Le Guin schlägt einen Haken in eine Seitenstraße, in der sich die Müllcontainer der Geschäfte und des Hotels aufreihen, die nach vorne zur Fronstraße hin glänzen. Hier hinten stinkt es nach Müll, den abgestandenen Abgasen einer Tiefgarage. Man kann hier nirgendwohin, also rennt Le Guin so schnell er kann, wechselt in die eine Tiefgarage hinein. Da kennt er sich aus, hier benutzen Liza und er sonst die Toilette, die eigentlich für Security und Putzpersonal da ist. Er schlägt weitere Haken um geparkte Autos herum, will zum anderen Ausgang.
Le Guin rennt weiter bis er nicht mehr kann. Wieder auf der Hauptstraße fängt er sich alarmierte Blicke ein und wird dann langsamer. Wohin? Er hat keine Ahnung. Der Polizist ist nicht zu sehen, hatte vielleicht nicht dasselbe Adrenalin im Blut, hat aber dafür Le Guins Rucksack mit den Klamotten und allem Geld, das er besessen hatte.
Le Guin überschlägt im Kopf, was das bedeutet.
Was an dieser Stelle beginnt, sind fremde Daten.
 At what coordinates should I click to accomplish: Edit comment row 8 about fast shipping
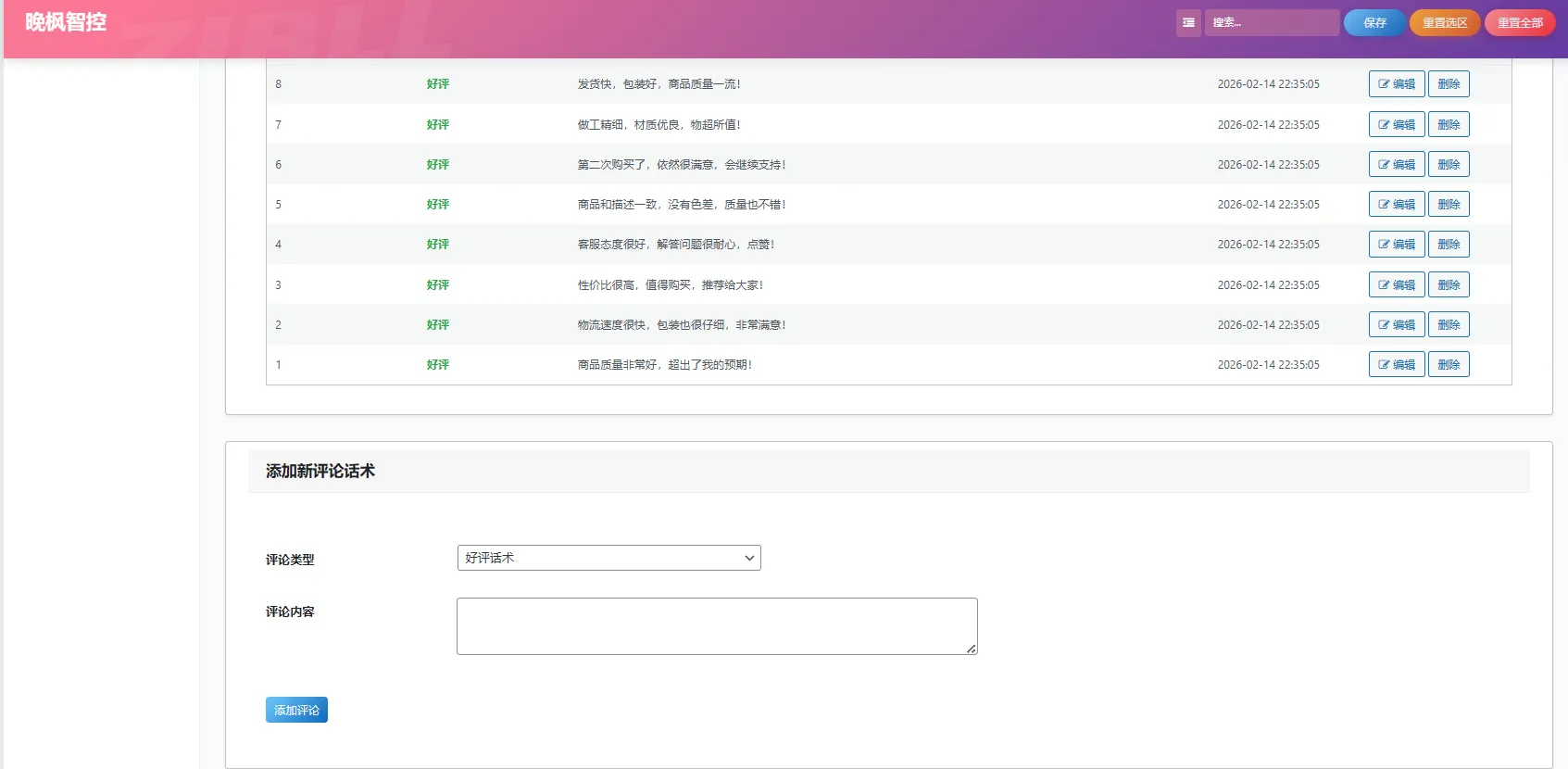(1396, 84)
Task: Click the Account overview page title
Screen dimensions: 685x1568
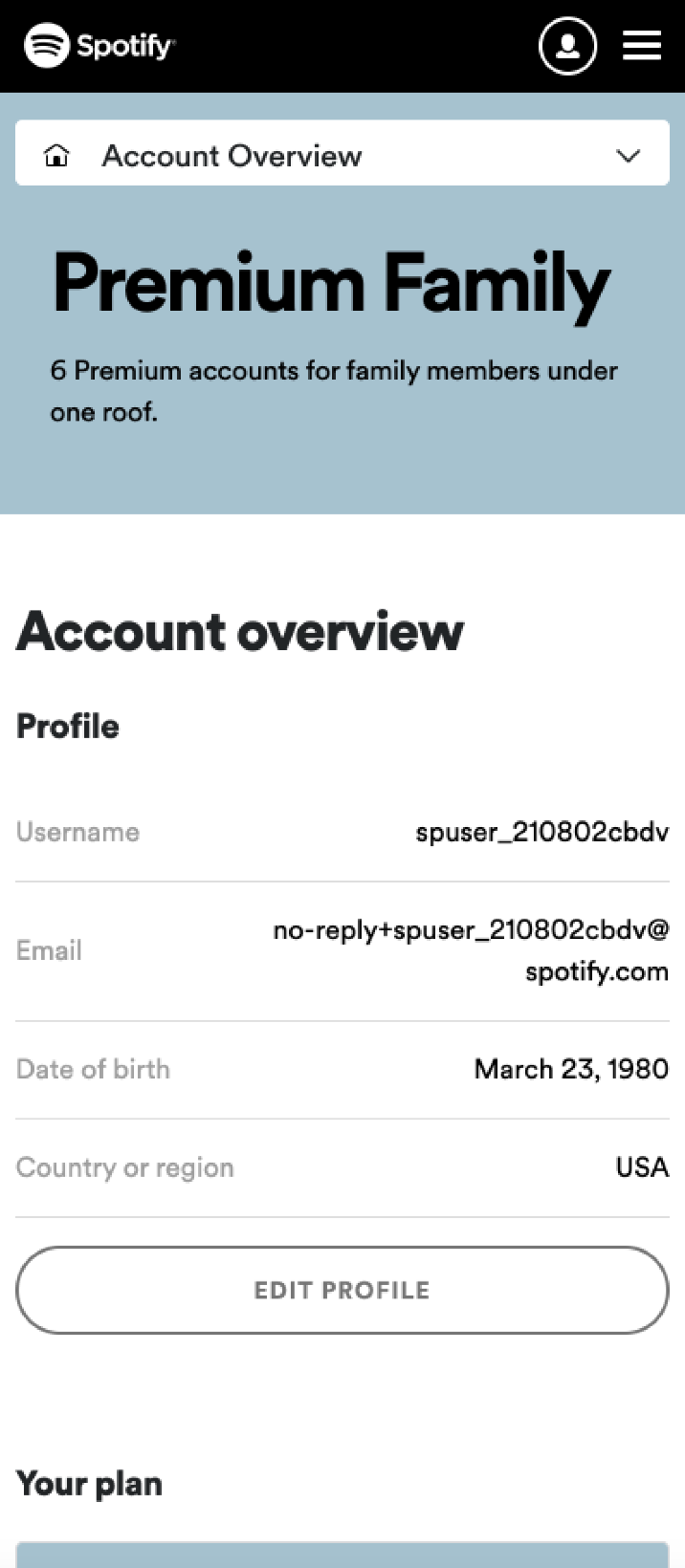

Jacke weg, Sweatshirt, zwanzig Dollar. Die Schlüssel für seine Wohnung, Deo, eine Zahnbürste, der Rucksack selbst. Nicht viel, aber alles, was er hatte.
Er ist gewohnt, gar nichts zu haben, also ist es nicht so schlimm. Gleichzeitig ist er nicht gewohnt, ständig etwas zu brauchen, also ist es doch schlimm. Mit langen Schritten geht er weiter ohne zu wissen, wohin.
Eigentlich weiß er es doch, denn er hat nicht viele Orte oder Bekannte. Hifumis Angebot war das einzige, das er kannte. Er zog sein Smartphone aus der Tasche und schrieb ihr im Gehen:
“Polizei. Kann ich bei dir untertauchen?”